### Dataset ###
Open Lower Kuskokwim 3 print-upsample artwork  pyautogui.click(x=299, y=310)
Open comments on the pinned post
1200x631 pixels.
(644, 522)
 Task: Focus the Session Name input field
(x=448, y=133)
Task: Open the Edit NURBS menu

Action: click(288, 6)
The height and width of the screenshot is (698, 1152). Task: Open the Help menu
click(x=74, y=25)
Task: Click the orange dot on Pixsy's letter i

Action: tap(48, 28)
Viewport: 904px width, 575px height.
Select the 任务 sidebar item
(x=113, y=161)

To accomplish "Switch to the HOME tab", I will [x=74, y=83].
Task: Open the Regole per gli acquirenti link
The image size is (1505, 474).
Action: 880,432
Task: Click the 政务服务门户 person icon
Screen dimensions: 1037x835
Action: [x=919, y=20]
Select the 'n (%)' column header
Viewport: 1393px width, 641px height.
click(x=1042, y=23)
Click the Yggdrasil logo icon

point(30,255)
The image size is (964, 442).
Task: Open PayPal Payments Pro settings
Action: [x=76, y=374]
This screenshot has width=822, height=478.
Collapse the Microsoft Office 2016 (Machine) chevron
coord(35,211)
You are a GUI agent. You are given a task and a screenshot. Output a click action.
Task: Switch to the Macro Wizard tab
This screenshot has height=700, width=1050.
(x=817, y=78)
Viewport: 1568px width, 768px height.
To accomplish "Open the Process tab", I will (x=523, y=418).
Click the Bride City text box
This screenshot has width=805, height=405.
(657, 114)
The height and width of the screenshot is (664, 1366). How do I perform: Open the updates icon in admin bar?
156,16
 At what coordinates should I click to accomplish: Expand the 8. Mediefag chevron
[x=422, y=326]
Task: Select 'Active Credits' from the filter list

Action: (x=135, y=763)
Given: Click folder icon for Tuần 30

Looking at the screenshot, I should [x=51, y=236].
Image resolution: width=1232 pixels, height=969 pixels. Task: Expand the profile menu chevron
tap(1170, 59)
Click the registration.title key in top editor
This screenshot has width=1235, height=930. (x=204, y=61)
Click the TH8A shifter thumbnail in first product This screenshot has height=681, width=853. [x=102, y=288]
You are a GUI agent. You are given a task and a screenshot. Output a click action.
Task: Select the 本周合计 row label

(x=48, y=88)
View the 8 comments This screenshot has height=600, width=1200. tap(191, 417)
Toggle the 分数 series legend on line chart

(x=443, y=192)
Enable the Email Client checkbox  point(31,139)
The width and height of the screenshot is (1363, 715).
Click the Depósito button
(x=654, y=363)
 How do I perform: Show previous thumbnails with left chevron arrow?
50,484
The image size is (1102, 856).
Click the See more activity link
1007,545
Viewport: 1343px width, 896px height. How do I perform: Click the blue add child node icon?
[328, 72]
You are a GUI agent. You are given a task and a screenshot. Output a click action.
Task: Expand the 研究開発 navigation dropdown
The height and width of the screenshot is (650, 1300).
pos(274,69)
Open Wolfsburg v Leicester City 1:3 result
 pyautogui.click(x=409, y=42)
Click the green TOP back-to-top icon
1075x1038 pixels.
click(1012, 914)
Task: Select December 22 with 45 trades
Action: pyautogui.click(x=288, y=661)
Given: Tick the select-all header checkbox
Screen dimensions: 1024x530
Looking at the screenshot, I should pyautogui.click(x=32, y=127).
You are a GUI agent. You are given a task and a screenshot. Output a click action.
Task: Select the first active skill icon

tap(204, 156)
###
» Work instructions: Copy exactly, please, the span of lines that begins at the line with "Task: Select the 本周合计 row label" and ends at the last line of the data, both included.

» Answer space:
Task: Select the 本周合计 row label

(x=48, y=88)
View the 8 comments This screenshot has height=600, width=1200. tap(191, 417)
Toggle the 分数 series legend on line chart

(x=443, y=192)
Enable the Email Client checkbox  point(31,139)
The width and height of the screenshot is (1363, 715).
Click the Depósito button
(x=654, y=363)
 How do I perform: Show previous thumbnails with left chevron arrow?
50,484
The image size is (1102, 856).
Click the See more activity link
1007,545
Viewport: 1343px width, 896px height. How do I perform: Click the blue add child node icon?
[328, 72]
You are a GUI agent. You are given a task and a screenshot. Output a click action.
Task: Expand the 研究開発 navigation dropdown
The height and width of the screenshot is (650, 1300).
pos(274,69)
Open Wolfsburg v Leicester City 1:3 result
 pyautogui.click(x=409, y=42)
Click the green TOP back-to-top icon
1075x1038 pixels.
click(1012, 914)
Task: Select December 22 with 45 trades
Action: pyautogui.click(x=288, y=661)
Given: Tick the select-all header checkbox
Screen dimensions: 1024x530
Looking at the screenshot, I should pyautogui.click(x=32, y=127).
You are a GUI agent. You are given a task and a screenshot. Output a click action.
Task: Select the first active skill icon

tap(204, 156)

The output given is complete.